I wrote this on April 16th:
I grew up going to the Boston Marathon. I have never been to the finish line, but I spent nearly every Patriot’s Day from years 1990-2009 at the starting line in Hopkinton. My grandparents’ house is just off the marathon route.
Every year both sides of my family would get together and go down to the Hopkinton common and buy cheap-o souvenirs, stop at all of the sidewalk sales, collect free hats/tshirts/bags, and listen to the garage bands all up and down the street. I sold lemonade outside my grandparents house, laughed at of all the runners “relieving” themselves one last time in people’s yards before they set out for their run, held my hand out for high fives as the runners started the race, grabbed trash bags of left behind clothes from the runners left around the common, and ate pancakes the morning of at the middle school with the marathon volunteers. I remember waiting for my dad at my grandparent’s house because he was running from our house in Upton all the way to their house in Hopkinton. I remember sleeping in a recliner chair the night before the 100th anniversary while my cousins slept in a tent in the front yard because they were closing the roads at some ungodly hour in the morning. I remember my cousin waking up the morning of the marathon and deciding to run it on whim when she was like 16 years old. I remember my friends doing the same thing a few years later when they were 21. I remember my uncle running a couple years ago and tracking his progress online and watching him cross the finish line even though I was 3 hours away from Boston.
Needless to say, I have A LOT of memories of the Boston Marathon. As I got older, it became harder to make time for. I was too busy being an adult and going to work, or I lived too far away, or I had the “been there, done that” attitude. This past weekend, I was actually a little sad that I hadn’t been in a few years and I was hoping to change that next year.
I don’t know how possible that is going to be.

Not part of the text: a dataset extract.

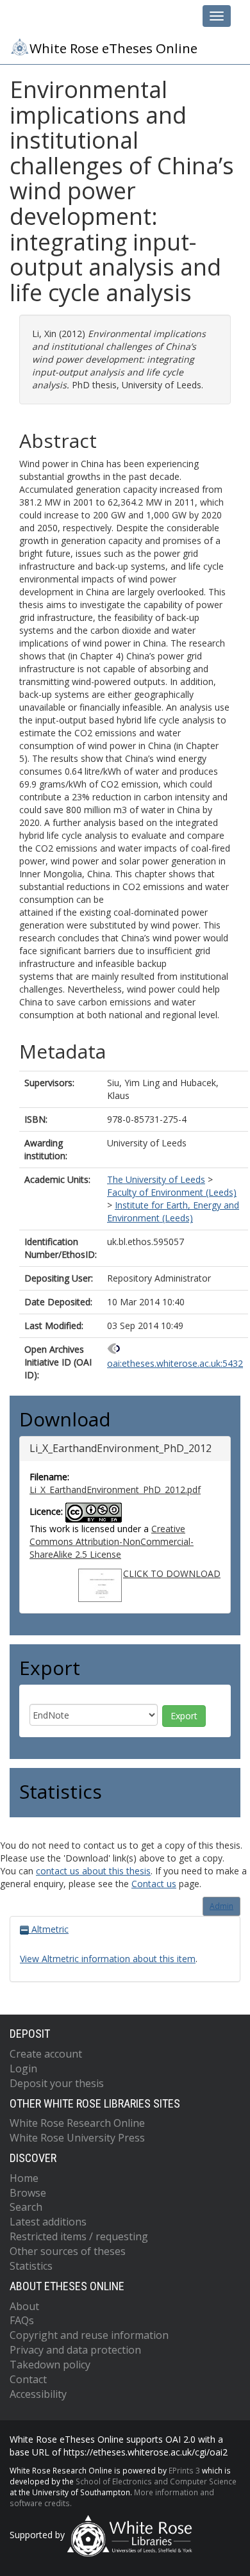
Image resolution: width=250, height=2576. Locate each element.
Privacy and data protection (75, 2350)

Granted, the events that happened this past Monday occurred in Boston. Hopkinton remains unscathed. However, I think we all know that the Marathon is just going to be different from here on out. Just like going to the airport is different post 9/11.
What happened on Monday was scary. It was REALLY scary. I am so thankful that I did not know anyone that was there or near the explosions, but my heart goes out to the people that did. The outpouring of grief and sympathy is overwhelming just to read, let alone feel. Life as we all know it is going to change, just as it did the second the towers fell in 2001.
I love what people have been saying about Boston and I love how the entire country has been reacting to what happened. I love that the Yankees, the most hated team in the world as far as Bostonians are concerned, played “Sweet Caroline” yesterday. I love that Chicago is recognizing themselves as Red Sox, Patriots, Celtics, and Bruins. As divided as this country may seem day to day, its comforting to know that it can pull together in times like these. I love hearing people say phrases like “Boston Strong” “Believe in Boston” “Boston, Your OUR Home”. I love that strangers helped strangers to safety and saved each other’s lives. It really makes me believe that the good will outweigh the bad in the end.